## Extracted text
--------------------

Needed no fails this quarter to get financial aid, got one F, how to approach professor for a D-?

OP- you are not going to believe me but I’ll post this anyway- there are tens of thousands of people working in the medical device field who are NOT engineers. These companies have departments of finance, marketing, human resources, government relations, corporate strategy, strategic communications, etc. Even the R&D departments likely have folks with degrees in statistics/applied math (very important for designing clinical trials) who are NOT engineers. Even a high tech team of engineers who create and test composite materials rely on a purchasing department to figure out how to buy titanium or how to hedge the price fluctuations in aluminum to assure a steady supply of a mission critical component.

If you expand out of companies who develop and make devices into the allied field- hospitals which test new devices, lobbying firms which employ people who figure out which congressional sub-committee will have the power to fund or de-fund a particular federal program, etc. you are now talking about tens of thousands MORE people who focus on medical devices who do not have engineering degrees.

So sure- do your level best to stay the course. But you are sabotaging yourself if you’ve decided that the one and only path that will work for you is engineering.

I get at least one of these every semester. I call them the “special pleadings” and I hate it. I never boost a student’s grade because of their pleadings. Perhaps this professor will have more sympathy, but for the sake of your actual education I hope not.

You can ask for anything, but do not count on getting an incomplete. Your situation doesn’t fit the criteria, and most professors HATE dealing with incompletes.

According to their website, the student has to be passing in order to get an incomplete. I think that’s standard at a lot of schools.

Where I went to college you had to request an incomplete BEFORE the term ended…not after you got a failing grade.

In addition, incompletes were granted only when the student had work to complete,fr a course and was not able to get it done prior to the end of the term. Incompletes were not grated after a student failed a course.

This student never mentioned incomplete work. He mentions failing the course.

^ Those are the criteria I mentioned. In addition, a student needs a compelling good reason (such as illness) for not completing the work.

The two most recent incompletes I assigned were to a woman recovering from a stroke and a man with severe anxiety. Both let me know they were struggling long before the end of the semester.

That was my concern too. I wasn’t even sure that it was even possible for a professor to change a grade this long after the semester is over. It’s also problematic because it’s hard to really think of a reason/excuse why this is being discussed now, after the course is over, if it wasn’t mentioned at all before grades were in. The letter makes it sound as if the student was struggling the entire time; it wasn’t as if the final exam was the first bad grade.

I think it honestly makes more sense to work on an appeal just because it might be hard to get an incomplete at this stage even if the professor was willing to assign one and it might be hard to justify one this long after the class ended.

--------------------

(Dataset items)
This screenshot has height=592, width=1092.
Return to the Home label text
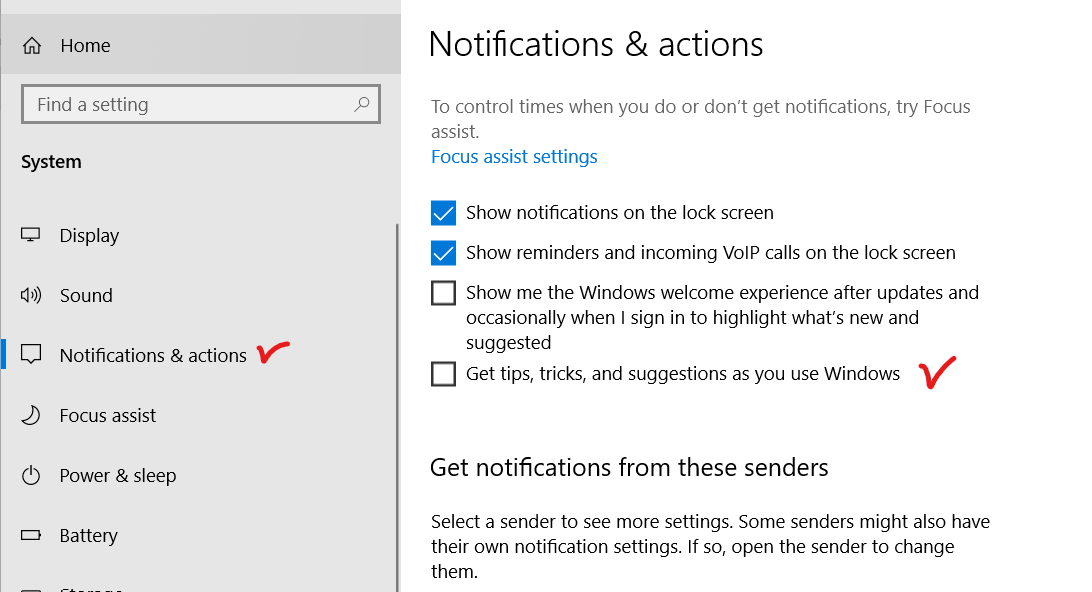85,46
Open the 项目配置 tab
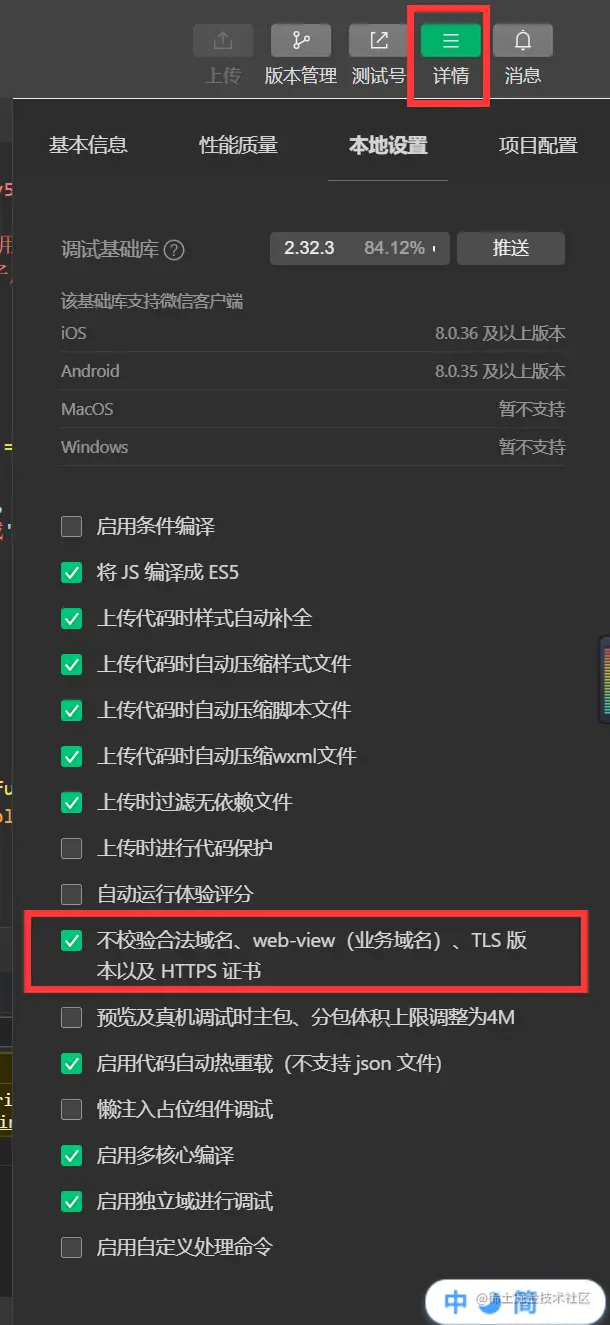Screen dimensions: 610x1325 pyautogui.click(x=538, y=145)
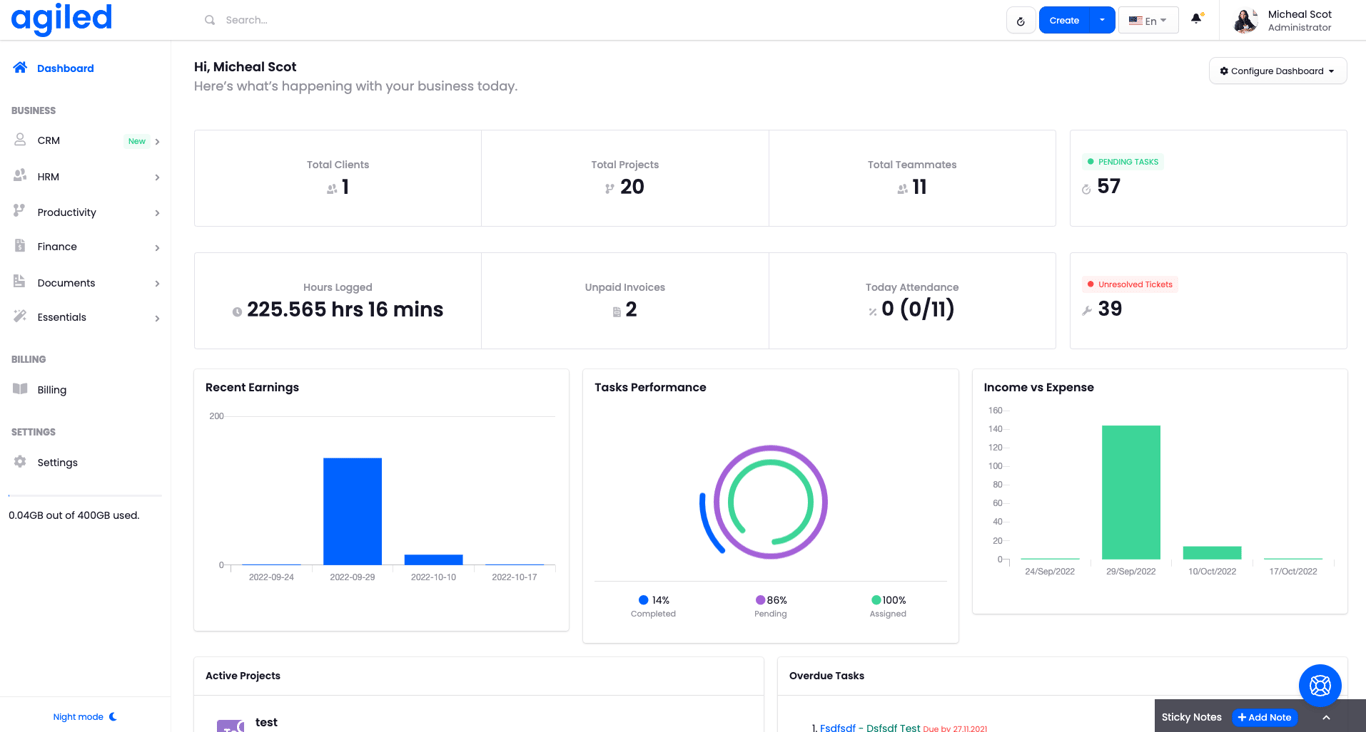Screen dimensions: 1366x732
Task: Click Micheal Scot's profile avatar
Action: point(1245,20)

--------------------

## Task 1
In the forum thread about a failing grade and financial aid, list the departments named in the sentence that begins "These companies have departments of".
## Task 2
In the forum thread about a failing grade and financial aid, who were the two most recent students to receive incompletes from the professor who comments?
## Task 3
According to the forum thread about a failing grade and financial aid, why does the last commenter think it makes more sense to work on an appeal?

## Problem solution 1
Finance, marketing, human resources, government relations, corporate strategy, strategic communications

## Problem solution 2
A woman recovering from a stroke and a man with severe anxiety.

## Problem solution 3
An incomplete might be hard to get at this stage even if the professor were willing to assign one. It might also be hard to justify one this long after the class ended.